On September 25, 1983, IRA PoWs took over a block in the H-Blocks and held it for nearly two hours, allowing 38 prisoners to escape.
The reconstruction involved video screens, maps and photographs, and anecdotal personal accounts of participants.
In typical republican style, black humour was the order of the day. But the importance of the escape, following the loss of ten republicans in the 1981 humger strikes, was lost on no-one.
There was a particular tribute to those who assisted the escape but who stayed behind and did not participate. ``They are the forgotten ones but they all played a part just as much as we did," said Bobby Storey.
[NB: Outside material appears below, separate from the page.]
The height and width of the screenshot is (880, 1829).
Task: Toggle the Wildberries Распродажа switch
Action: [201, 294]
The escape plan depended on the use of a `hobby' shop, where the prisoners were allowed to make harps and other craft items to sell on the outside.
One prisoner was told to make a wooden gun with a wooden silencer. ``Of course, it wooden work,'' said Storey. But the gun did play an important role, he pointed out, as Kelly wielded it to gain control of the van that would be used for the escape.
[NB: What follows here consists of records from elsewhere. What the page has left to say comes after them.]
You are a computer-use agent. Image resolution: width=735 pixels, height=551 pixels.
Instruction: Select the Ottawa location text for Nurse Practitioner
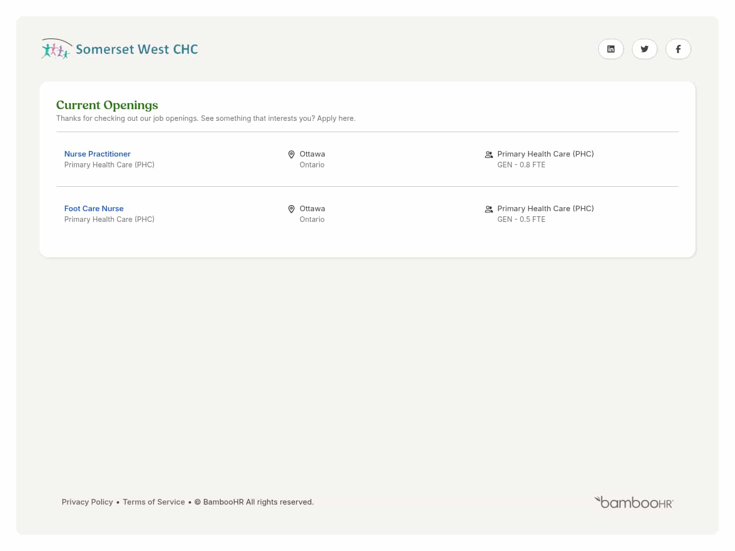coord(312,154)
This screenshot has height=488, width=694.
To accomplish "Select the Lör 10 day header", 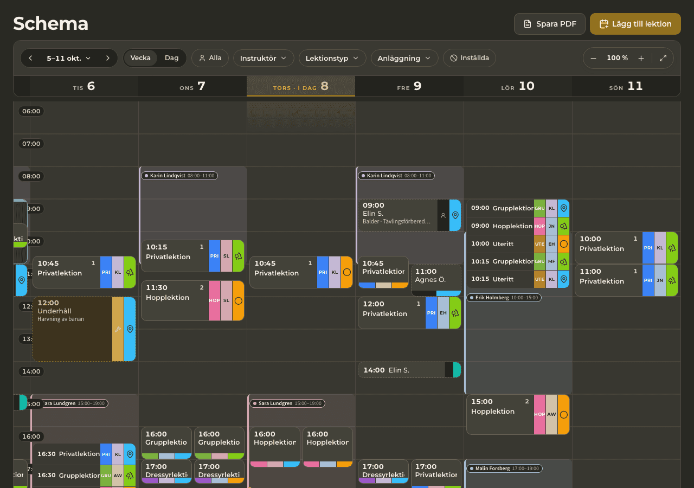I will pos(518,86).
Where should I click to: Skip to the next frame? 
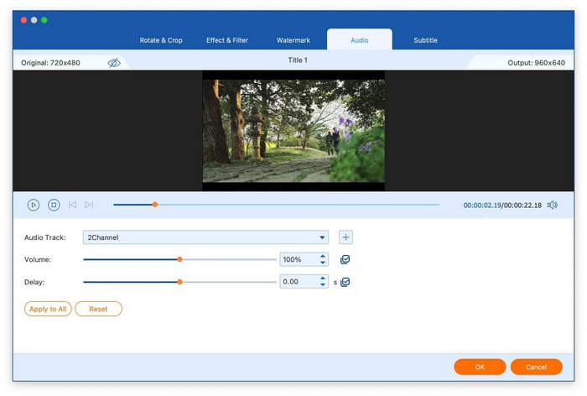(x=89, y=205)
The planning was ad hoc, he said. Those chosen to escape were not even told until just beforehand. The prisoners identified the wardens who would be on duty on the morning of the escape so the uniforms they took off them would fit. The escape began at a signal from Storey.
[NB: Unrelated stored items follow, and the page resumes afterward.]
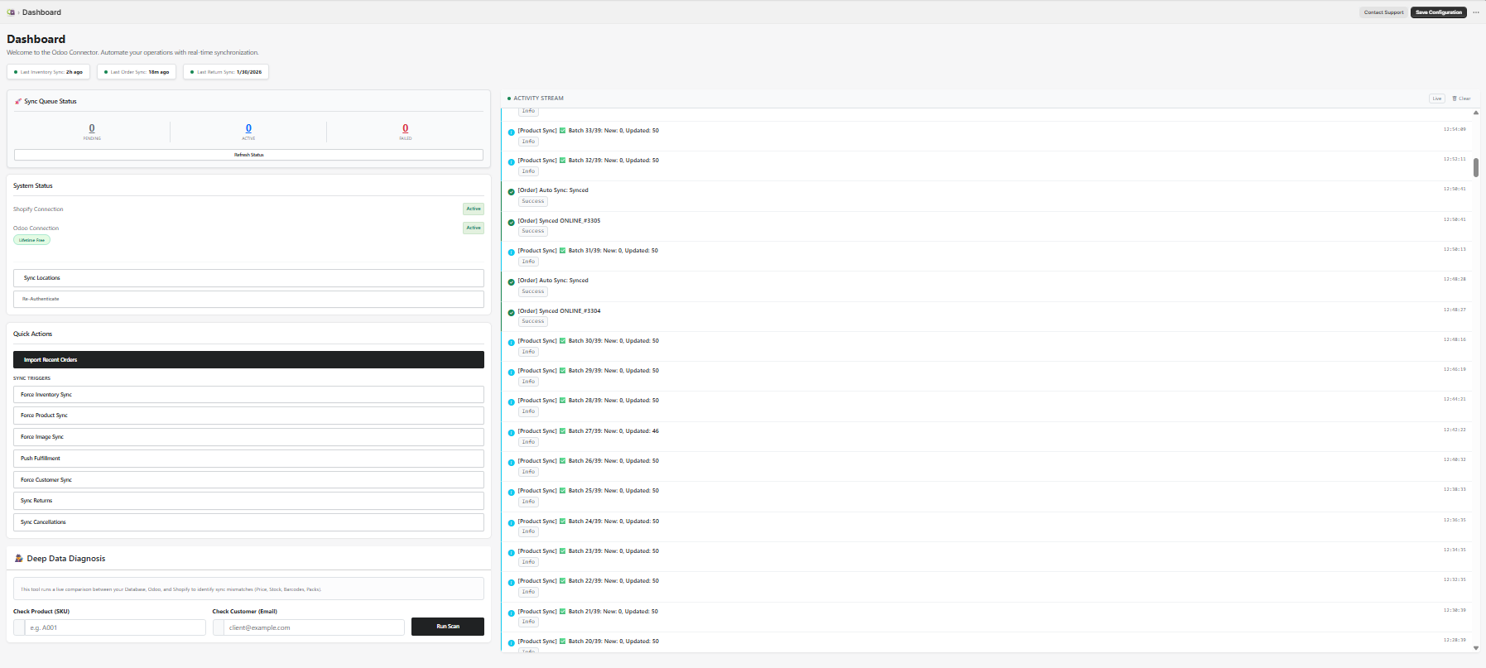
Task: Click the Active badge for Shopify Connection
Action: tap(474, 209)
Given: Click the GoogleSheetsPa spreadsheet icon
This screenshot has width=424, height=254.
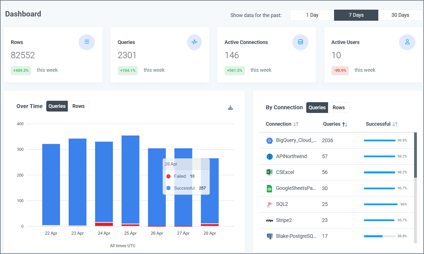Looking at the screenshot, I should (x=270, y=188).
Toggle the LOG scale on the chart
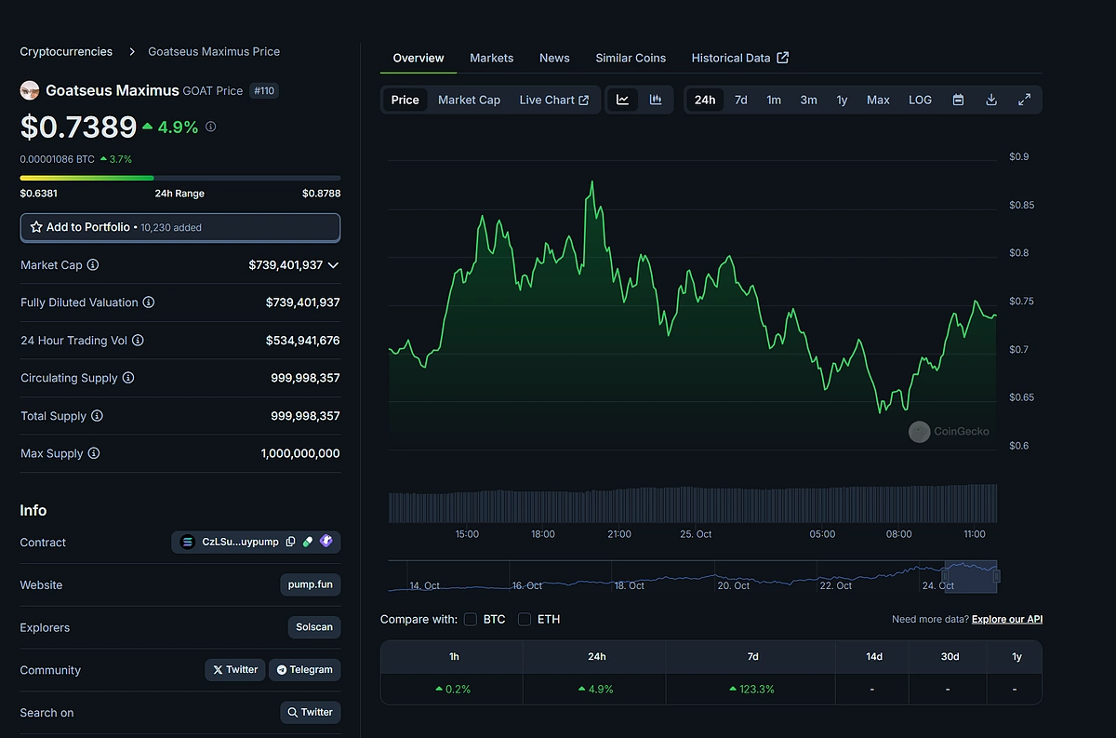Viewport: 1116px width, 738px height. coord(920,100)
``There were 30 of us on the block and only three of them, so that part was easy. We told them they were under arrest and we took it from there,'' he said.
Storey described how the prisoners gained control of a tally lodge just 30ft away from a British Army watchtower. A soldier looked on as the prisoners fought with wardens who had just come on duty.
``He must have been the stupidest of all the Brits they ever sent over here,'' Storey joked. ``He thought we were arguing about a football match or something.''
The screen behind the stage, which had been showing diagrams of the prison, switched to images of farmhouses and rivers as it was explained that although 19 prisoners were immediately recaptured, others escaped across fields.
``We were lying in a drain. Someone had seen us and there were RUC and army everywhere,'' Storey said. ``They were so close we could hear them talking. One said, `If I ever get my hands on Storey, I'll kill him' so it wasn't a great incentive to give myself up.
``Eventually they spotted us and ordered us out. It was the Lagan for God's sake and we couldn't swim so that was the scariest bit of the whole lot.''
Storey was pragmatic about the prisoners' motivation for the escape. ``I would love to say we realised its political significance but really all we were looking for was to get back to the struggle,'' he said.
The trio finished by thanking everyone connected with the escape, and there were presentations to the relatives of those who had died.